** Opening Available records block **
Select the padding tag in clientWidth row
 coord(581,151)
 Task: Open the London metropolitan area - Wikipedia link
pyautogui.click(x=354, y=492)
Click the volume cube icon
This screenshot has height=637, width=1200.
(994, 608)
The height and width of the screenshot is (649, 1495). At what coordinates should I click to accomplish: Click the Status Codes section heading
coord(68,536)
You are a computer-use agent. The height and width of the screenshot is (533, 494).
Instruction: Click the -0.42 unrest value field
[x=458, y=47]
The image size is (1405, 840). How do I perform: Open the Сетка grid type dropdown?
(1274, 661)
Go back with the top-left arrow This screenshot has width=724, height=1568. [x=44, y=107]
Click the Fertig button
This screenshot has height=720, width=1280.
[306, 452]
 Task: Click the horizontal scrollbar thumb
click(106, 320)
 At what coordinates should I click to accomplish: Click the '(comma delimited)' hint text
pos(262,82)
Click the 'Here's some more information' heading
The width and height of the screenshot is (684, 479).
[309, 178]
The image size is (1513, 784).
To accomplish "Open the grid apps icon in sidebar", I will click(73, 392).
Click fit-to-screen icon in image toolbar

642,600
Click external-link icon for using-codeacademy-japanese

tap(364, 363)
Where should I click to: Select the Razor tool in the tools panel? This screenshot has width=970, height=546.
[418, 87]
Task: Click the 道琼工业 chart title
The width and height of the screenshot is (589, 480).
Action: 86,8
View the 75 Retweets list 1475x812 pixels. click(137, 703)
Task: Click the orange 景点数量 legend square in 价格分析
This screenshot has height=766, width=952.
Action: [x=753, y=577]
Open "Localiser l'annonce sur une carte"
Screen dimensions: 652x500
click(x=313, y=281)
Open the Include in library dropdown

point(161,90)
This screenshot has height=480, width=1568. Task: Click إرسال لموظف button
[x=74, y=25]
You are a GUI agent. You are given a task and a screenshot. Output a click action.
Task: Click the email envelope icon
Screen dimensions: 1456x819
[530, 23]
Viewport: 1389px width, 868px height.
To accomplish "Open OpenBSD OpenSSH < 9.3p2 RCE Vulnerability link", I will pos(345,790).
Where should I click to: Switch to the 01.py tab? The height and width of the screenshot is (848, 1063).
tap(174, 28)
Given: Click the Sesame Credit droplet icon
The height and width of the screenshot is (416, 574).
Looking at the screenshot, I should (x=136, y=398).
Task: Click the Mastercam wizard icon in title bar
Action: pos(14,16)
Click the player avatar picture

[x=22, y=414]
** Closing Available records block **
**Exercise aim:** Type out the entries again, word for word.

**Task output:**
Select the padding tag in clientWidth row
 coord(581,151)
 Task: Open the London metropolitan area - Wikipedia link
pyautogui.click(x=354, y=492)
Click the volume cube icon
This screenshot has height=637, width=1200.
(994, 608)
The height and width of the screenshot is (649, 1495). At what coordinates should I click to accomplish: Click the Status Codes section heading
coord(68,536)
You are a computer-use agent. The height and width of the screenshot is (533, 494).
Instruction: Click the -0.42 unrest value field
[x=458, y=47]
The image size is (1405, 840). How do I perform: Open the Сетка grid type dropdown?
(1274, 661)
Go back with the top-left arrow This screenshot has width=724, height=1568. [x=44, y=107]
Click the Fertig button
This screenshot has height=720, width=1280.
[306, 452]
 Task: Click the horizontal scrollbar thumb
click(106, 320)
 At what coordinates should I click to accomplish: Click the '(comma delimited)' hint text
pos(262,82)
Click the 'Here's some more information' heading
The width and height of the screenshot is (684, 479).
[309, 178]
The image size is (1513, 784).
To accomplish "Open the grid apps icon in sidebar", I will click(73, 392).
Click fit-to-screen icon in image toolbar

642,600
Click external-link icon for using-codeacademy-japanese

tap(364, 363)
Where should I click to: Select the Razor tool in the tools panel? This screenshot has width=970, height=546.
[418, 87]
Task: Click the 道琼工业 chart title
The width and height of the screenshot is (589, 480).
Action: 86,8
View the 75 Retweets list 1475x812 pixels. click(137, 703)
Task: Click the orange 景点数量 legend square in 价格分析
This screenshot has height=766, width=952.
Action: [x=753, y=577]
Open "Localiser l'annonce sur une carte"
Screen dimensions: 652x500
click(x=313, y=281)
Open the Include in library dropdown

point(161,90)
This screenshot has height=480, width=1568. Task: Click إرسال لموظف button
[x=74, y=25]
You are a GUI agent. You are given a task and a screenshot. Output a click action.
Task: Click the email envelope icon
Screen dimensions: 1456x819
[530, 23]
Viewport: 1389px width, 868px height.
To accomplish "Open OpenBSD OpenSSH < 9.3p2 RCE Vulnerability link", I will pos(345,790).
Where should I click to: Switch to the 01.py tab? The height and width of the screenshot is (848, 1063).
tap(174, 28)
Given: Click the Sesame Credit droplet icon
The height and width of the screenshot is (416, 574).
Looking at the screenshot, I should (x=136, y=398).
Task: Click the Mastercam wizard icon in title bar
Action: pos(14,16)
Click the player avatar picture

[x=22, y=414]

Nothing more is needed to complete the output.